Retype the line in which "Click the waist value 78" appears, then every line after it until the records end. Leave out the pictures.

Recorded data:
╭──

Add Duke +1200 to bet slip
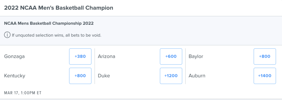point(171,76)
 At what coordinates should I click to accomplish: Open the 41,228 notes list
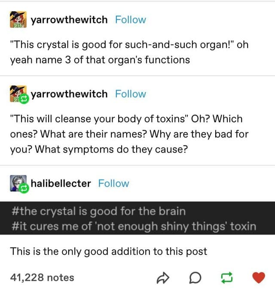coord(42,278)
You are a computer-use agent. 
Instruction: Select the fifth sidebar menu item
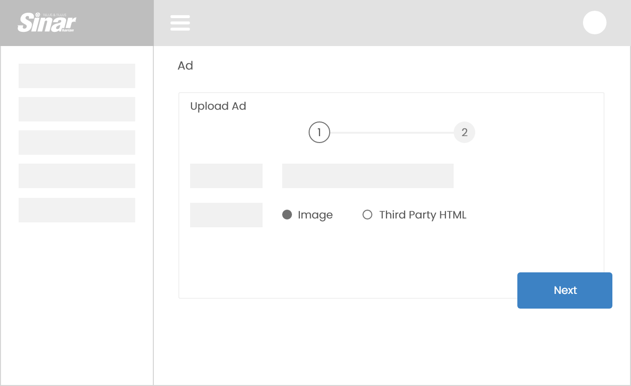point(77,210)
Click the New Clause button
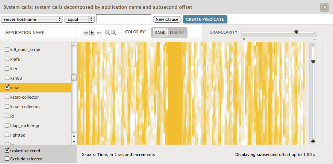This screenshot has height=164, width=333. (167, 19)
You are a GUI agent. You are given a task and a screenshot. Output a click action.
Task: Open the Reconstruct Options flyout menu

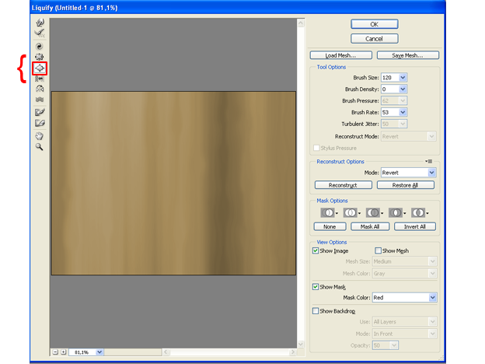coord(428,161)
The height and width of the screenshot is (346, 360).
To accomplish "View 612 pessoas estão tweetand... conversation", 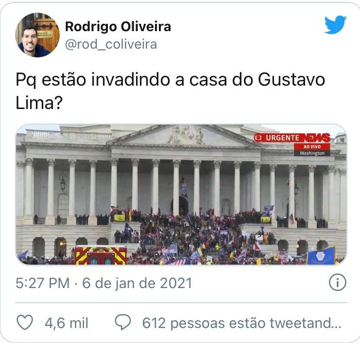I will (x=242, y=323).
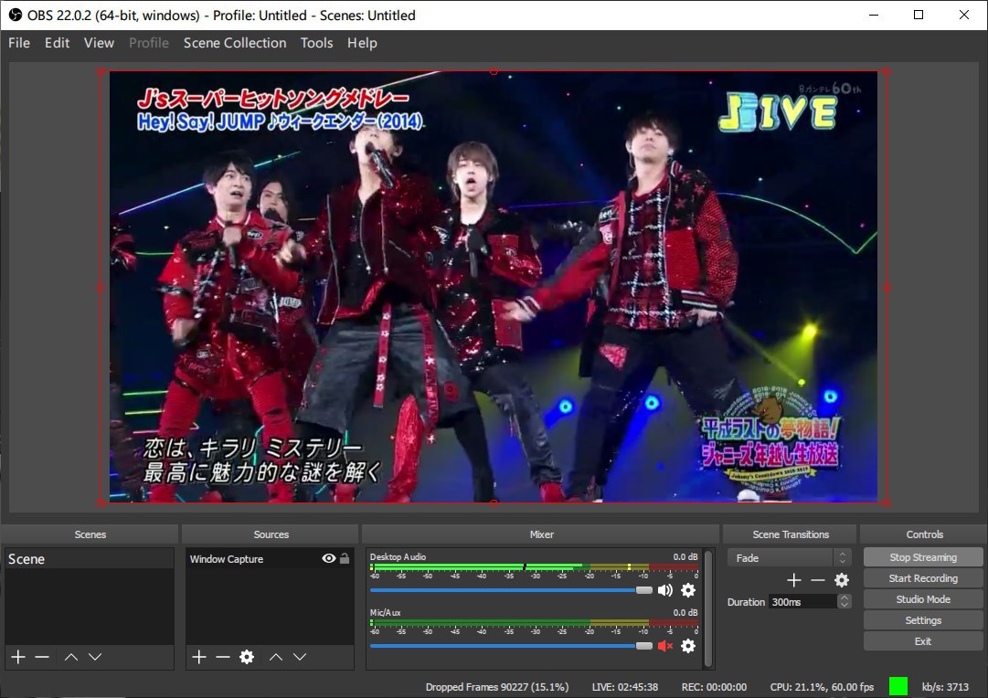The image size is (988, 698).
Task: Toggle lock on Window Capture source
Action: pos(345,559)
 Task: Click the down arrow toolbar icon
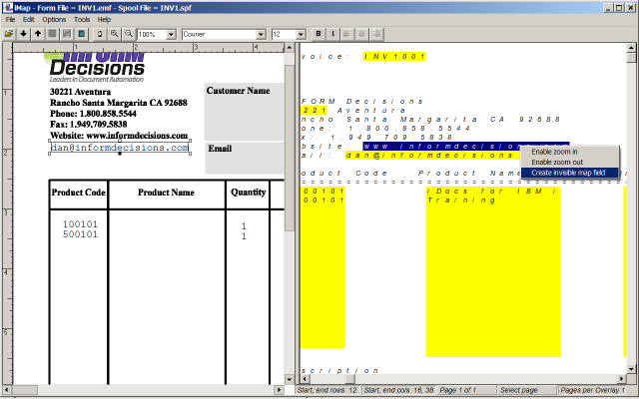point(24,34)
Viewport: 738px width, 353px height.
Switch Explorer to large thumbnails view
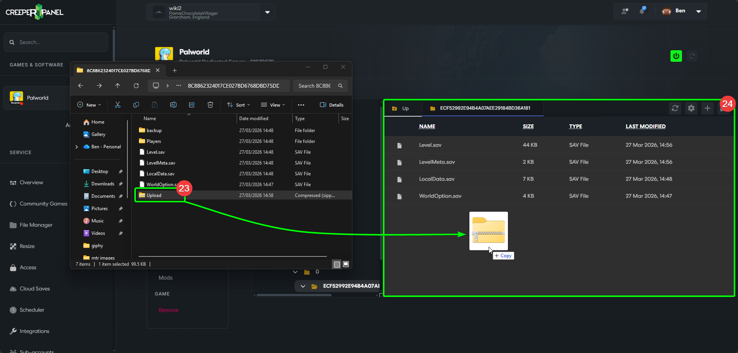(346, 264)
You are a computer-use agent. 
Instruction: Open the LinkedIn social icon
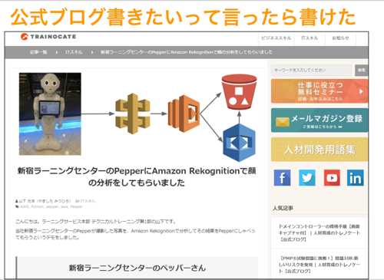coord(356,178)
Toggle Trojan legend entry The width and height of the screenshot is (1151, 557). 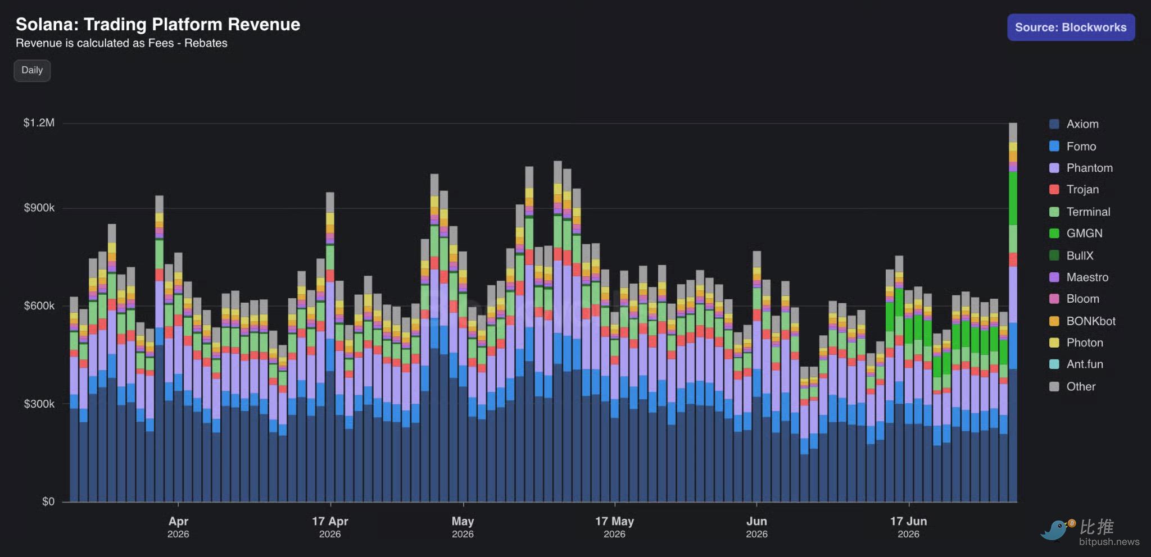pos(1074,189)
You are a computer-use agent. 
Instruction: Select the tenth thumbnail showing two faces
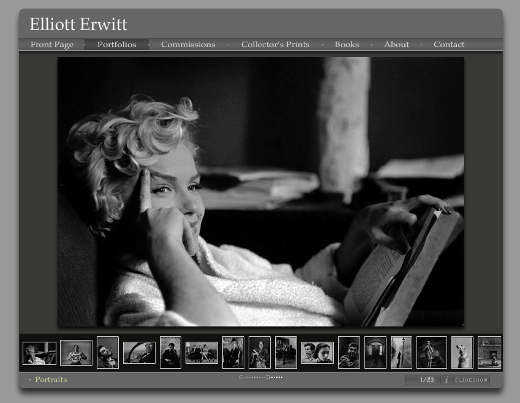coord(317,353)
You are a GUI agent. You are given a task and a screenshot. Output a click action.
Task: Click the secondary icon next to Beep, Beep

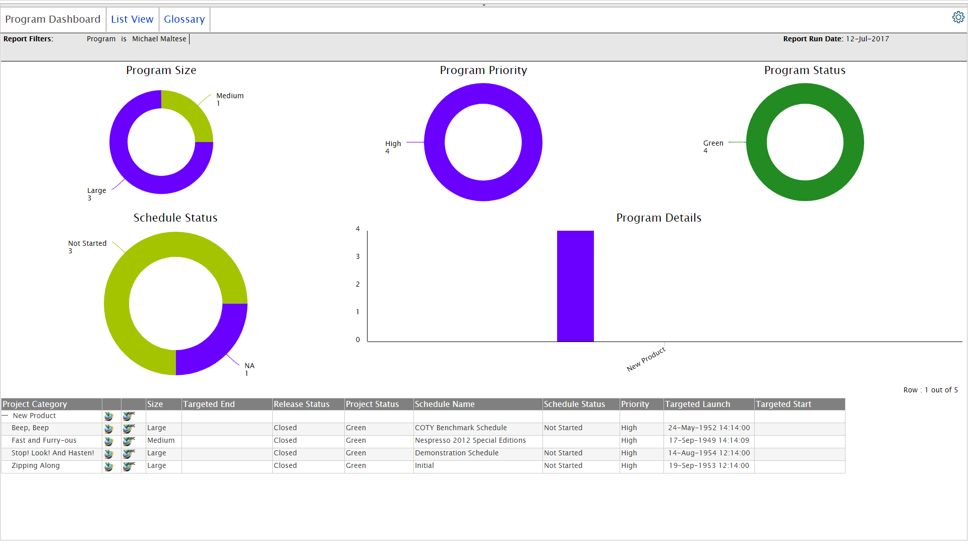coord(130,428)
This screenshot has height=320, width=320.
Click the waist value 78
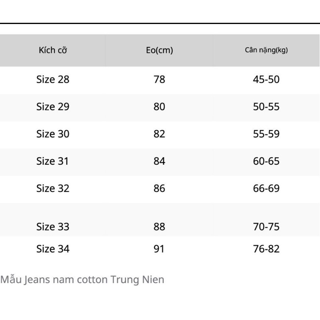pyautogui.click(x=159, y=79)
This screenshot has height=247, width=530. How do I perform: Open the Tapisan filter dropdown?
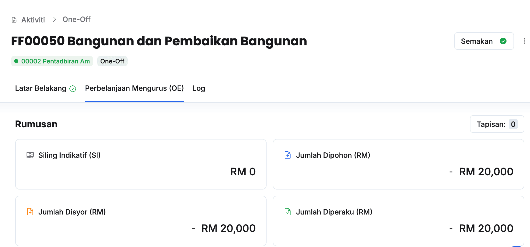497,124
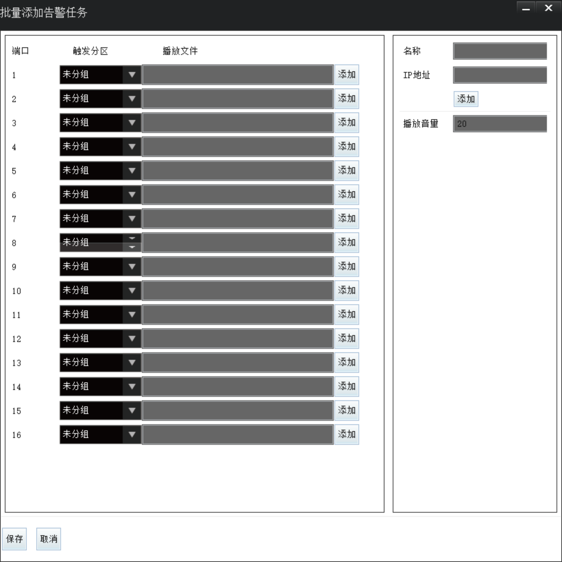
Task: Click the 保存 button to save the tasks
Action: pyautogui.click(x=15, y=539)
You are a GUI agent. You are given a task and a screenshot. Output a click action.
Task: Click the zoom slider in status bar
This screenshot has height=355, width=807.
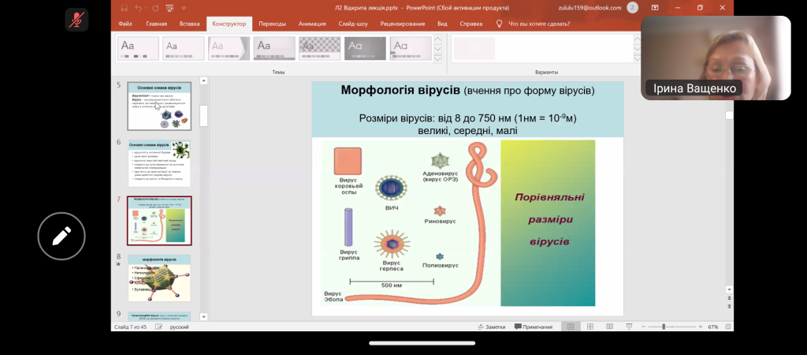click(x=664, y=327)
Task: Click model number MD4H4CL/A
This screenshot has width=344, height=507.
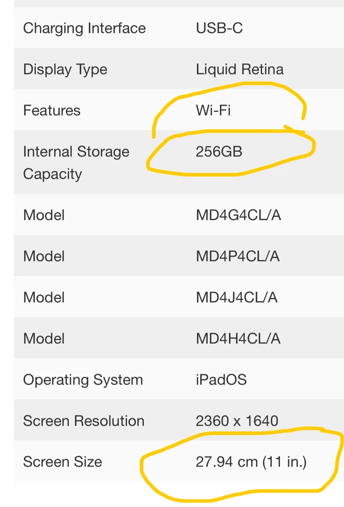Action: [238, 339]
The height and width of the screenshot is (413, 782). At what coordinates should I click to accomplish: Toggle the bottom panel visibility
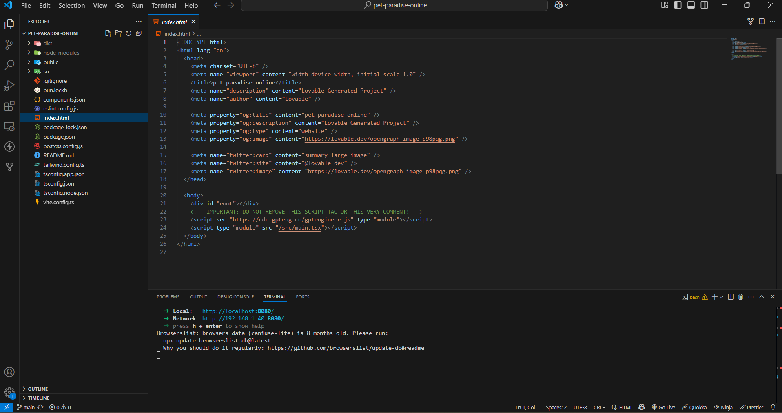pos(691,5)

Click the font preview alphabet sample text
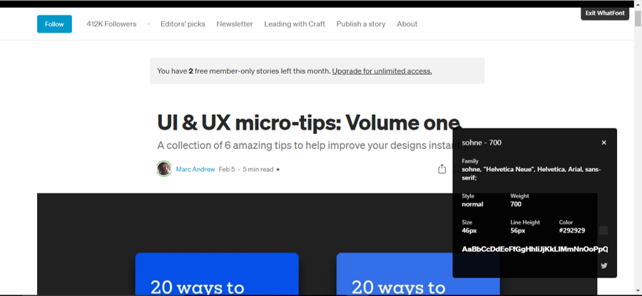pos(534,250)
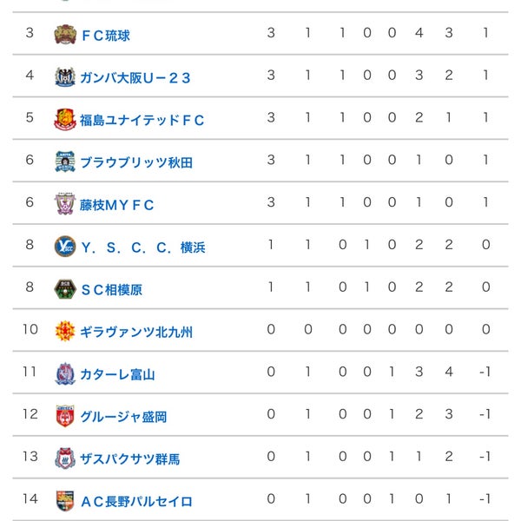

╰──

■ Task response:
Click the waist value 78
pyautogui.click(x=159, y=79)
This screenshot has height=247, width=530. How do I perform: Open the Tapisan filter dropdown?
497,124
Task: Click the 保存 button to save the tasks
Action: pyautogui.click(x=15, y=539)
You are a GUI agent. You are given a task and a screenshot. Output a click action.
Task: Click the zoom slider in status bar
This screenshot has height=355, width=807.
click(x=664, y=327)
Task: Click model number MD4H4CL/A
This screenshot has width=344, height=507.
Action: [238, 339]
The height and width of the screenshot is (413, 782). At what coordinates should I click to accomplish: Toggle the bottom panel visibility
pos(691,5)

Click the font preview alphabet sample text
pos(534,250)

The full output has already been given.